As an expat, you find yourself a little adrift sometimes at the holidays – somewhat akin to the little Matchgirl standing in the cold. No, I take that back, they are #firstworldproblems – we aren’t freezing in the snow, and if we are it’s because celebrations were a little too feisty.
You do however end up starting your own hilarious expat Christmas traditions. I have ached to be a) prepared and b) in the country for the fabulously British tradition of ‘Stir-up Sunday’, the date where households gather their baking aprons and failed several years in the row – but I did finally manage to watch the Trafalgar Square switch on this year.

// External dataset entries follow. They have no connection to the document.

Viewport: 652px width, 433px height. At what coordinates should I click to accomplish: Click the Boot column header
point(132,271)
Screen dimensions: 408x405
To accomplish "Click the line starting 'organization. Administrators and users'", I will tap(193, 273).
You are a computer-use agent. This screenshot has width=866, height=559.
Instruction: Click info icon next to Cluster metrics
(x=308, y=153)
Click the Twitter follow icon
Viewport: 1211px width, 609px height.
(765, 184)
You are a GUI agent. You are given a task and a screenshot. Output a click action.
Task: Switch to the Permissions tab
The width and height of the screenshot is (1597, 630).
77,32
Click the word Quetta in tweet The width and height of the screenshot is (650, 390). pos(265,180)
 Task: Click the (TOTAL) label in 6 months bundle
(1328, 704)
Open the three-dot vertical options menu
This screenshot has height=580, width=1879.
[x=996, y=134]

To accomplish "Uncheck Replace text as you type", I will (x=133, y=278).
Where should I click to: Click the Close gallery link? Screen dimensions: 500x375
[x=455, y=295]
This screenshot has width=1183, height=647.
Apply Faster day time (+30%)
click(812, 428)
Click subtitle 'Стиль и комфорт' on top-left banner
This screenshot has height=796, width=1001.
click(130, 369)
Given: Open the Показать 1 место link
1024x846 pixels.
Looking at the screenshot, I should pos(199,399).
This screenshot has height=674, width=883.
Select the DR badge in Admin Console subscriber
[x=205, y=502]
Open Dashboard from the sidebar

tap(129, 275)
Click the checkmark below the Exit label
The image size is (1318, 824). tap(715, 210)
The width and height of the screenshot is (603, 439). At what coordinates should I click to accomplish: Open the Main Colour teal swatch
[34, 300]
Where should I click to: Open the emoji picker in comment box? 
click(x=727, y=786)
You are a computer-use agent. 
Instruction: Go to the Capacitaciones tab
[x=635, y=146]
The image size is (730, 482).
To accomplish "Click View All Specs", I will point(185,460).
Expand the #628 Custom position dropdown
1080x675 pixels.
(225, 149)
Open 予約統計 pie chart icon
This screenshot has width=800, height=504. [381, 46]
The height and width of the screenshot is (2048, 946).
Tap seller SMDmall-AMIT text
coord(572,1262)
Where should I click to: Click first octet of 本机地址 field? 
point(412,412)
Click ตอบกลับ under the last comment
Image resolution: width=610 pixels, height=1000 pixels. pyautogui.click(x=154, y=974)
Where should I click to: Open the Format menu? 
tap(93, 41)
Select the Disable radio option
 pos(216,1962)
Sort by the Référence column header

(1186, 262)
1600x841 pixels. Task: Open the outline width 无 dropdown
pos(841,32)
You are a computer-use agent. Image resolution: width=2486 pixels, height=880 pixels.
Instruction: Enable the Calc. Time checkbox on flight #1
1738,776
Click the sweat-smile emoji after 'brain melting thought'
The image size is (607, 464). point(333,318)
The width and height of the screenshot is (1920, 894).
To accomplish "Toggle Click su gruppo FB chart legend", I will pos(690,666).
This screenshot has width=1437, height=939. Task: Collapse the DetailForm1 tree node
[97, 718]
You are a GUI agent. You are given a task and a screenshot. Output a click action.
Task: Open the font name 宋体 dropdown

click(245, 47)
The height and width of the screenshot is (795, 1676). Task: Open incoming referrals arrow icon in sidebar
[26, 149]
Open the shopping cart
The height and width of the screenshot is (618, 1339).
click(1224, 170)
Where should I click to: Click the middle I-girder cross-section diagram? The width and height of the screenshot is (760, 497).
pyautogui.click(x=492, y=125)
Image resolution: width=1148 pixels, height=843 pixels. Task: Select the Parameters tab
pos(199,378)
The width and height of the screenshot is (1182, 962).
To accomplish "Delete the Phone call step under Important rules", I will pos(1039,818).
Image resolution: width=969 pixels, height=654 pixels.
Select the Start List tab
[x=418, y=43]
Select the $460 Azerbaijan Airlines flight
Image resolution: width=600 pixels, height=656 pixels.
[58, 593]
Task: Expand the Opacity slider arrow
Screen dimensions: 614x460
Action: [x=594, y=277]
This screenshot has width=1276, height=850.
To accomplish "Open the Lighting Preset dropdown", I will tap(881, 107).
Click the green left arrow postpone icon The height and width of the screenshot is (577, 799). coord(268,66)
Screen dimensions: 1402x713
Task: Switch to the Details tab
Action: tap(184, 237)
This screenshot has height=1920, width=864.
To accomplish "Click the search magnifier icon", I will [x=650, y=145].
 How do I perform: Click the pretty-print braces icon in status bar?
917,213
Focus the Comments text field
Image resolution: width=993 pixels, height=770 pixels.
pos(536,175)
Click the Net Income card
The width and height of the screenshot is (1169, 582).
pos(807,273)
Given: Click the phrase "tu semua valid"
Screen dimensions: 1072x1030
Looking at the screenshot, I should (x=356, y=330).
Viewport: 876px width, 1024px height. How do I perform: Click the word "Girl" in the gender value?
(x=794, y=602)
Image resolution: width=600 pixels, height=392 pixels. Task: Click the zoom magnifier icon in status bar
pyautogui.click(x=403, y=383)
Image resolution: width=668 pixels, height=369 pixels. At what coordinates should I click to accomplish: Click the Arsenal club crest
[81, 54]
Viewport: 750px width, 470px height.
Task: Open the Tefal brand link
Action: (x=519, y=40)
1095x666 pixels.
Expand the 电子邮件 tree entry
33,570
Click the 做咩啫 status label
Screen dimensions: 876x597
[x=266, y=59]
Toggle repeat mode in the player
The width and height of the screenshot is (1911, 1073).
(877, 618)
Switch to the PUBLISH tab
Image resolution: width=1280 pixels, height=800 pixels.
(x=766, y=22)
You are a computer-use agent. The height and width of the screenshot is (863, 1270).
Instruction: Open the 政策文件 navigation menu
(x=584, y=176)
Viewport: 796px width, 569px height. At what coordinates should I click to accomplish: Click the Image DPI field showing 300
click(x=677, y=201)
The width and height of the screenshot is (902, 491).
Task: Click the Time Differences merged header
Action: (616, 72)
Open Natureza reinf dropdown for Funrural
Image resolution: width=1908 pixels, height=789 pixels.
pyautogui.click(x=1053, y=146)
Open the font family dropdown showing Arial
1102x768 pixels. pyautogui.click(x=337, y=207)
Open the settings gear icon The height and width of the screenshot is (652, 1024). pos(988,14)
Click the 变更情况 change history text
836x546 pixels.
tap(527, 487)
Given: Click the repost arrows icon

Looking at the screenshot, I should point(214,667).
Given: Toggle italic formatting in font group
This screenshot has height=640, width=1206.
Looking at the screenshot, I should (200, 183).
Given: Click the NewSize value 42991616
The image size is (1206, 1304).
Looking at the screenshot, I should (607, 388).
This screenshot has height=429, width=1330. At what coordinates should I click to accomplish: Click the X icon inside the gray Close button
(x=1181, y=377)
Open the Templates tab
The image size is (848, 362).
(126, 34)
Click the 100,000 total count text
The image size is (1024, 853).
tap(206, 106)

**Disclaimer: Not our 2015 tree**
This year is the second in a row that we aren’t decorating for Christmas. *Cue the Awwws*. Normally I allow myself to go a little crazy – we’re talking fairy light overload, a beautifully smelling real Christmas tree carried on the train to the bemusement of our fellow travellers, bedecking every possible surface with baubles, wassailing from the very first moment possible (some unkind people might infer it’s wailing – to-mar-to, toh-may-to), cupboards groaning with spiced mince pies and stockings all hung by the chimney with care.
Instead, with a trip for a family Christmas planned, a mini-neon green Christmas Tree accidentally fell into my bag on the way home the other day (I blame an afternoon of mulled cider by a roaring fire – I swear it was the warmth that did it) so once home I carefully upended our Christmas Storage Facility (a non-Pinterest worthy hodge-podge of repurposed boxes that lurk in our cupboard under the stairs, itching to get out each November December) to find my absolute favourite tree decorations.
** I did warn you about the effects of mulled cider – luckily I didn’t go for the neon pink one…**
They’re an unusual mix collected over the last few years – I prefer to forgo a colour scheme for a collection of memories, leaving the overall scheme of baubles to my husband’s whimsy. When I began travelling, I collected postcards voraciously (sometimes they still turn up – usually when I’m looking for socks – distracting me from the job at hand until my toes go blue) but after a while we realised that they don’t really ‘do’ anything but hang out on my corkboard. We then hit upon the genius idea of collecting Christmas decorations as wanderlust souvenirs that we could enjoy for a month or so each year hanging from the tinsel-laden boughs.
Amongst the branches hang miniature dutch clogs, an Irish fairy, teeny Kiwis, Football baubles and a German angel who crown our decorations with a fair few others. As a childless couple it makes for a personalised tree, a month in the year running through travel memories and they are super small to carry through airport security. (A small Oscar figurine might just have been added to the collection this year after our adventure in Los Angeles, but I can’t admit anything.) Ahhh, the joys of an expat Christmas tradition.
I’ve tried, but can’t pick a favourite – the enthusiasm for my husband’s football team the Grimsby Mariners; a sweet memento of our blissful 10 days in Ireland, teeny-tiny porcelain clogs reminiscent of our Amsterdam long weekend.
Or perhaps it’s the glittery London tube train, an ethereal spinning crystal star hanging sweetly, miniature kiwi birds in Santa hats or perhaps the German Christmas Market angel that crowns our indoor forest.
Happily, it’s for a good reason – I just hope that my family understand the full extent of the whirlwind of expat Christmas that they are subjecting their own homes to…
Have you a favourite ornament/memory?